Stored items:
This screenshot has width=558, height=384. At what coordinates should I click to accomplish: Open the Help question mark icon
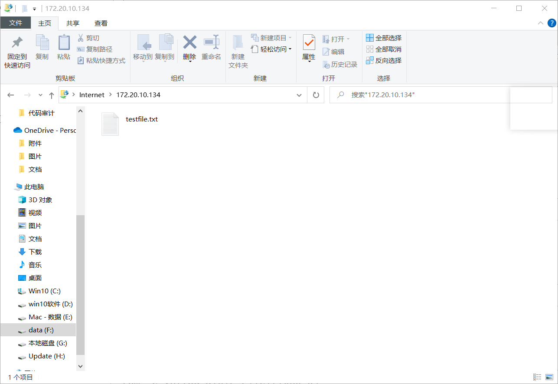[x=551, y=23]
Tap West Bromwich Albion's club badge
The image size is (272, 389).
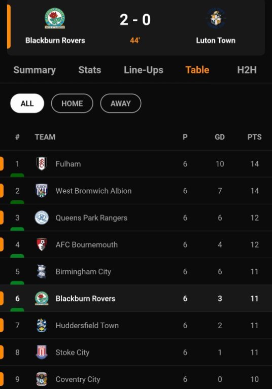tap(42, 191)
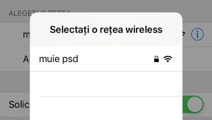Tap the padlock icon beside muie psd

point(157,59)
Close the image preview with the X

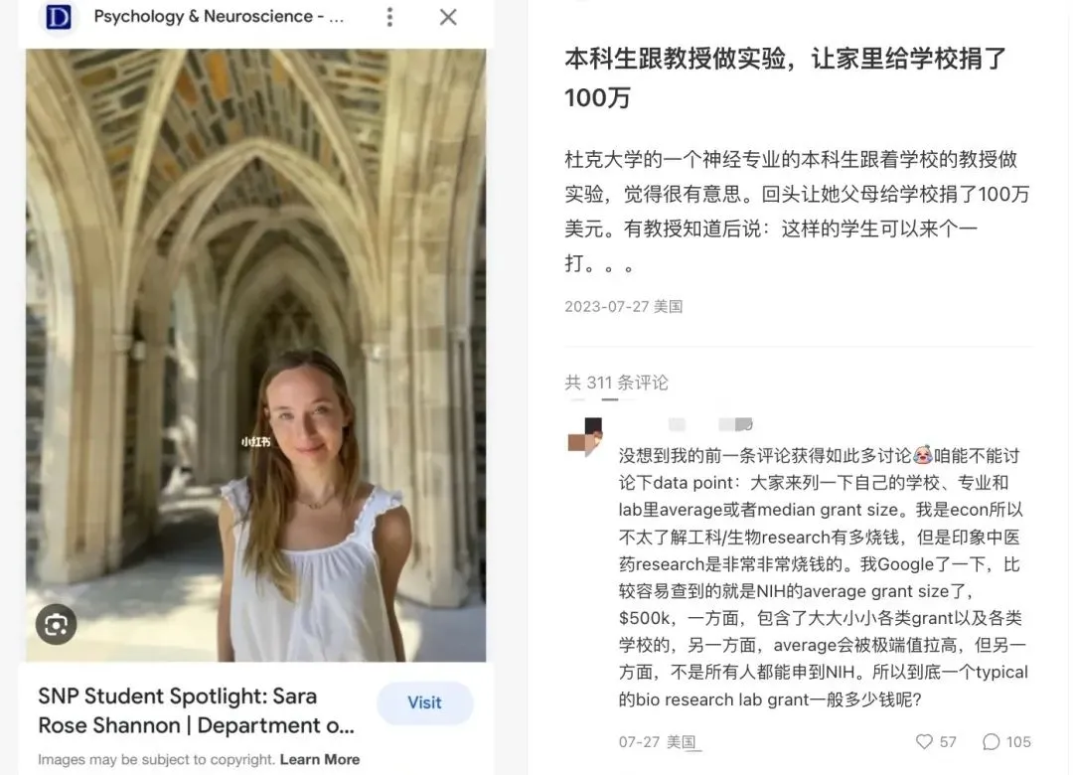tap(448, 17)
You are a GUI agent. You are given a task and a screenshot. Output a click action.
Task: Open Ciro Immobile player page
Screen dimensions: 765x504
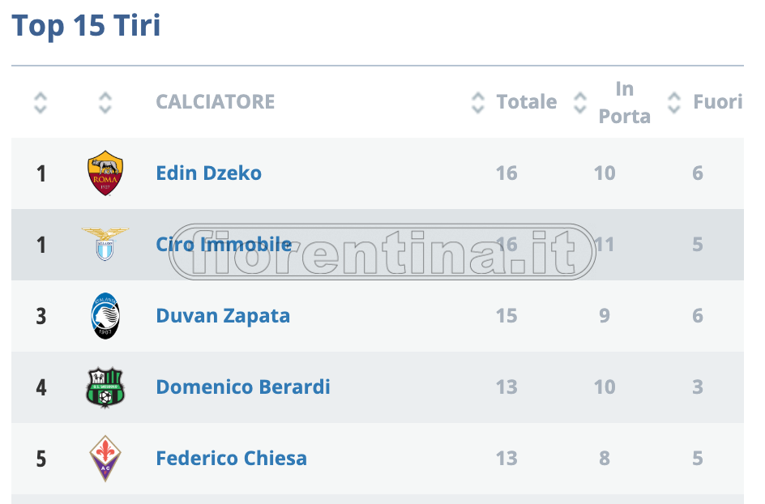pos(224,244)
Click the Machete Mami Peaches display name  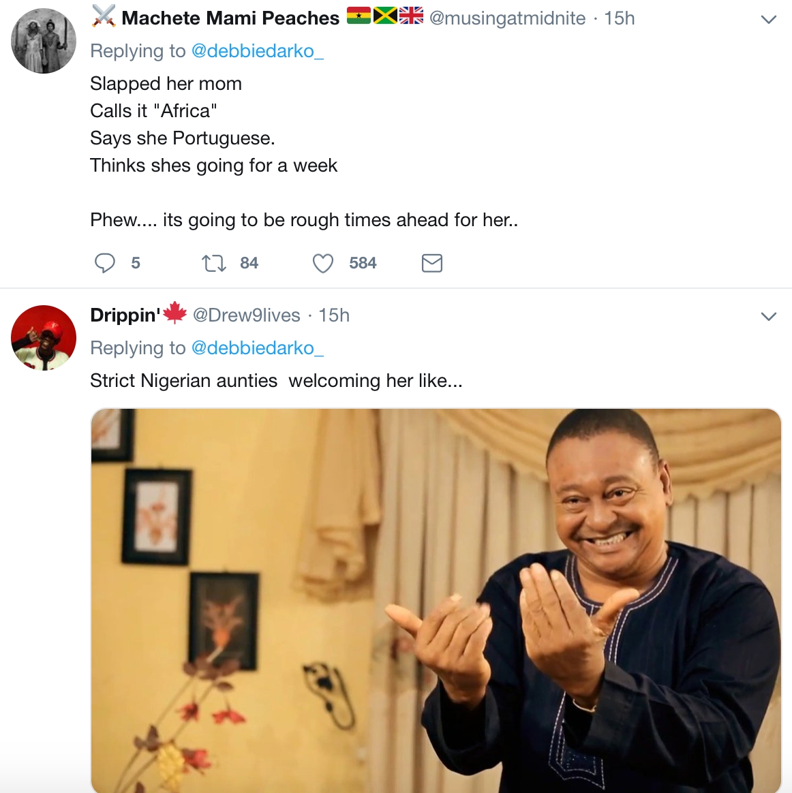[x=230, y=18]
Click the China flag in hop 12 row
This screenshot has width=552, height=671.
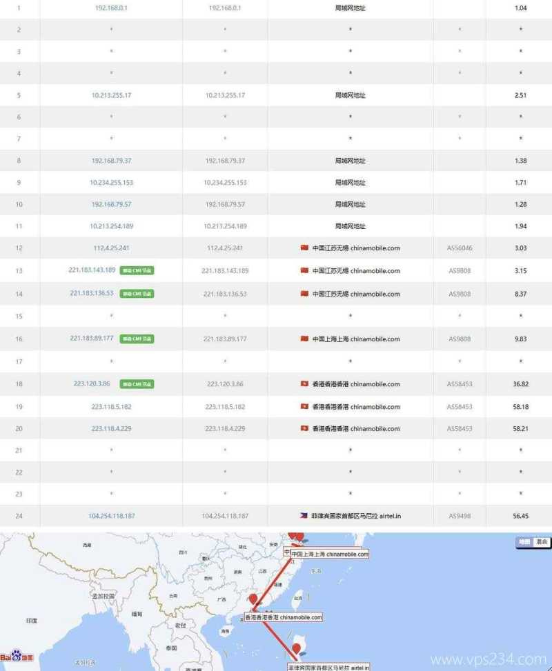click(x=304, y=248)
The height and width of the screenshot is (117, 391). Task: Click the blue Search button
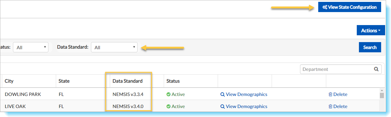click(x=370, y=47)
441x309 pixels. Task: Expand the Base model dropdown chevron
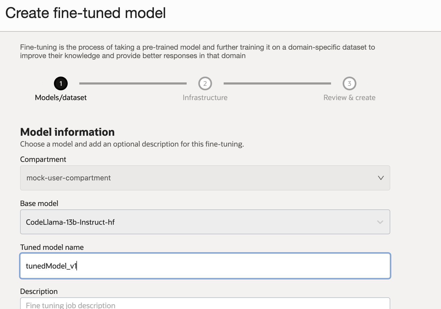click(380, 222)
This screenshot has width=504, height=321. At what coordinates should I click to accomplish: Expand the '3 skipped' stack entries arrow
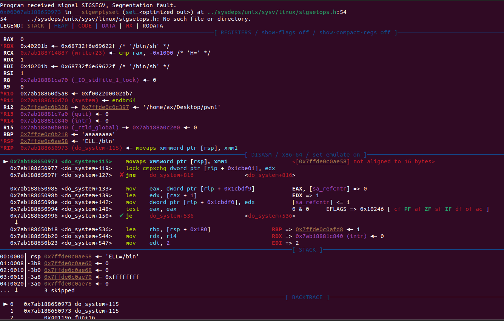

• **WHAT THIS TASK INVOLVES**: Your copy should hold exactly the lines from the line bearing "441x309 pixels. Task: Expand" through the end of the data, both included, and no pictures or anything further.

• **ANSWER SECTION**:
441x309 pixels. Task: Expand the Base model dropdown chevron
click(380, 222)
This screenshot has width=504, height=321. At what coordinates should I click to accomplish: Expand the '3 skipped' stack entries arrow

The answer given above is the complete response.